Un silence s'écoule entre eux qu'ils seraient bien incapables de mesurer, puisque leurs montres respectives ont cessé de fonctionner.
« L'épave du Sixtin est ici, reprend soudain le chauffeur à mi-voix. Je sais comment y aller. Je vous la montrerai. »
Phil se demande si la tempête et la chaleur n'ont pas emporté la raison du pauvre homme, dont il dépend malheureusement pour s'orienter et se déplacer dans ces contrées hostiles. Une bonne nuit de sommeil aidera peut-être à remettre les choses en place.

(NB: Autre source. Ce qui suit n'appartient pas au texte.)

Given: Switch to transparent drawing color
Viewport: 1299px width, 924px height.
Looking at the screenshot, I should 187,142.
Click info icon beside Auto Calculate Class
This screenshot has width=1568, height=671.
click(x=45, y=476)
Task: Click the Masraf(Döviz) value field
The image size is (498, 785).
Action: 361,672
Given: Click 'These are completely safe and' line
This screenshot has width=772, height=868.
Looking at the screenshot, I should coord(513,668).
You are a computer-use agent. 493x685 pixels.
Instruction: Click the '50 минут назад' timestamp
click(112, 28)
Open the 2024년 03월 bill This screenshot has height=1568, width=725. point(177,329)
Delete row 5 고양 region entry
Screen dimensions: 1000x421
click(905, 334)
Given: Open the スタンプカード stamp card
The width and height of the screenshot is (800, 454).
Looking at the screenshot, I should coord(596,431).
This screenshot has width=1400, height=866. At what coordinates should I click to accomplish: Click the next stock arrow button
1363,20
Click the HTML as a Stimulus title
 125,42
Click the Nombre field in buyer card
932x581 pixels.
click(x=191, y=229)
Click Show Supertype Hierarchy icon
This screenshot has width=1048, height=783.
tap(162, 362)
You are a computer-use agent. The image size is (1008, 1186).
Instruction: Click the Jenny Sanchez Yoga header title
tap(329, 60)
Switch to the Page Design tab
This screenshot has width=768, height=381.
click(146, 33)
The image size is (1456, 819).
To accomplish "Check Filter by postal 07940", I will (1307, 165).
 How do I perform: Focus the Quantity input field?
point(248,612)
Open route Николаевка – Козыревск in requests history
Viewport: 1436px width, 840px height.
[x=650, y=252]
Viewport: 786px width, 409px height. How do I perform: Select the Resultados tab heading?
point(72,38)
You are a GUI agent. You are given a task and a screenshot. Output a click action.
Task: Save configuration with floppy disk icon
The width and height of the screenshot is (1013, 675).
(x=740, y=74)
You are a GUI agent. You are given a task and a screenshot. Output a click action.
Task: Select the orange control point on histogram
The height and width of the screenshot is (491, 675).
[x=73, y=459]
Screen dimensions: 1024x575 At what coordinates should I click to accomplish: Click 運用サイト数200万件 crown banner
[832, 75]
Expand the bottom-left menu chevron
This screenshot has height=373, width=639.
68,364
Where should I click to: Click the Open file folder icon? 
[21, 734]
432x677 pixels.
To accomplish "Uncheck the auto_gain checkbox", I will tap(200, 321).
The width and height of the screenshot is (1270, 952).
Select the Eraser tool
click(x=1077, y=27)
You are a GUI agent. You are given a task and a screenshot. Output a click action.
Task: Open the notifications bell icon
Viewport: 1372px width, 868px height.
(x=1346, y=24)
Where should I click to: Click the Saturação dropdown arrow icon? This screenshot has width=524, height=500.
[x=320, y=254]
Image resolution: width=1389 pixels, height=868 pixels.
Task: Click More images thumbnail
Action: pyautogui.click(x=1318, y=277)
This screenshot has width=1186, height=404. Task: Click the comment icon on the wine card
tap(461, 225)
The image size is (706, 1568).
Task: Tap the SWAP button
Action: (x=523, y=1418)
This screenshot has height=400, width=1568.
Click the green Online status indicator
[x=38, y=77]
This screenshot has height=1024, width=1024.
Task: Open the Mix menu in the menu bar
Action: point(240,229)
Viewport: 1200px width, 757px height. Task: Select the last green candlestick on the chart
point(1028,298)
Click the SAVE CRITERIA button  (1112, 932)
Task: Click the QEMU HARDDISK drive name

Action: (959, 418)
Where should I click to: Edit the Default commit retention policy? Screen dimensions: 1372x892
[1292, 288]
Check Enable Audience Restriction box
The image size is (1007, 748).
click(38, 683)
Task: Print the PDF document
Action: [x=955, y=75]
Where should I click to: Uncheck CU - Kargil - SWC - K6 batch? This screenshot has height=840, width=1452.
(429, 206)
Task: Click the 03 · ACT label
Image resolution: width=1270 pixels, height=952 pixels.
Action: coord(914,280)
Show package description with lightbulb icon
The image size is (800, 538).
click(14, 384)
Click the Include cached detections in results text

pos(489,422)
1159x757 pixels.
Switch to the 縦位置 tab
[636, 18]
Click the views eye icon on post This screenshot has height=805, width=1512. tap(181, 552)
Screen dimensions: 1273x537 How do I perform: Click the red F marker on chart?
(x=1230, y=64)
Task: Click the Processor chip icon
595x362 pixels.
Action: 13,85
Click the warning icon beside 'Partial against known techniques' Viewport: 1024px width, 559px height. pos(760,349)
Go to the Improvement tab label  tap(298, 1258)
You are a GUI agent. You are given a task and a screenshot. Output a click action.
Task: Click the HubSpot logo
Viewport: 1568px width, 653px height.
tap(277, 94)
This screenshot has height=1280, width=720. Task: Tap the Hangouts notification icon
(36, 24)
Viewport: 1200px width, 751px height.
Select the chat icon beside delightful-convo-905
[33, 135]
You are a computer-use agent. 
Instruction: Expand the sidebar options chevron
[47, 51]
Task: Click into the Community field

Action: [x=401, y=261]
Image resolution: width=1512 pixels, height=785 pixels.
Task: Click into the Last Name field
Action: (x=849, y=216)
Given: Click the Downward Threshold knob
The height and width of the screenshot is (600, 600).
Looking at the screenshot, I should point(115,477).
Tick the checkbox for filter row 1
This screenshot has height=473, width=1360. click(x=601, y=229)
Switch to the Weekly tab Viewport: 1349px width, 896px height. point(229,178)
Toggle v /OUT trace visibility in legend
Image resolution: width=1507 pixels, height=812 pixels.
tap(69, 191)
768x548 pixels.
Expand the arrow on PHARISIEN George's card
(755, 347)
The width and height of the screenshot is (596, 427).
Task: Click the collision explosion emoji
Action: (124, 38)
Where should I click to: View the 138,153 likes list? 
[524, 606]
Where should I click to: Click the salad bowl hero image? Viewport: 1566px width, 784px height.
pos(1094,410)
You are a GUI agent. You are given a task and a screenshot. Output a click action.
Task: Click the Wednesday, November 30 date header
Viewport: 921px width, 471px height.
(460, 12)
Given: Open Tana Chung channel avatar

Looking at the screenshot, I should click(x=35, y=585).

« Et l'Autoroute invisible, alors ? Vous l'aviez retrouvée, à l'époque, non ? Vous avez réussi à savoir où elle allait ?
— Oui et non... il fallait la suivre dans les deux sens à la fois, et mes moyens étaient, disons, limités. Et comme souvent, j'ai eu affaire à ce que l'on pourrait appeler des forces supérieures... je l'ai suivie jusqu'à un certain point, puis j'ai perdu sa trace. J'ai été obligé de renoncer. Mes chantiers de marquage ont été démantelés. Il ne reste plus rien aujourd'hui de mes efforts pour la délimiter, dessiner ses contours, la faire apparaître aux yeux du monde... d'un monde qui ne voulait pas la voir...
— Peut-être pas. Peut-être que tout votre travail n'a pas été en vain. Vous avez apporté au monde l'idée de l'Autoroute invisible, même si de nos jours plus personne n'y croit. C'est au moins une idée à laquelle on ne croit plus, ce qui vaut mieux qu'une idée qui n'existe pas.
— Est-ce que ce n'est pas la même chose, au final ? Mais c'est une belle philosophie, vous voyez le sablier à moitié plein. Pourquoi cette autoroute vous intéresse-t-elle tant ?
— Parce que je l'ai trouvée, moi aussi. Et, d'une certaine façon, je ne l'ai jamais quittée. Je l'ai trouvée en cherchant autre chose. Je crois que je l'ai trouvée précisément parce que je ne la cherchais pas. Pour la trouver, il n'y a que deux solutions : ne pas la chercher, ou disparaître. Les deux ne sont pas mutuellement exclusives, d'ailleurs.
— Vous avez donc disparu, vous aussi ? s'amuse Phil.
— C'est bien possible, oui. Comme vous. Comme le Sixtin. Il n'y a pas de différence entre le désert et l'océan. Ce sont des lieux où l'on se perd. Et pour trouver certaines choses introuvables, il faut d'abord se perdre. »
Malgré l'inquiétude renouvelée que lui inspirent ces propos quant à la santé mentale d'Ivor, Phil ne peut s'empêcher de les approuver en partie. Puis, la nuit se faisant aussi polaire que les étoiles, ils se virent contraints de se replier dans l'habitacle.
« Encore une chose : ma femme ne me trompe pas, vous savez », chuchote le chauffeur avant de s'endormir subitement, laissant Phil méditer sur les multiples implications de cette phrase, ce qui ne l'aide pas à trouver le sommeil.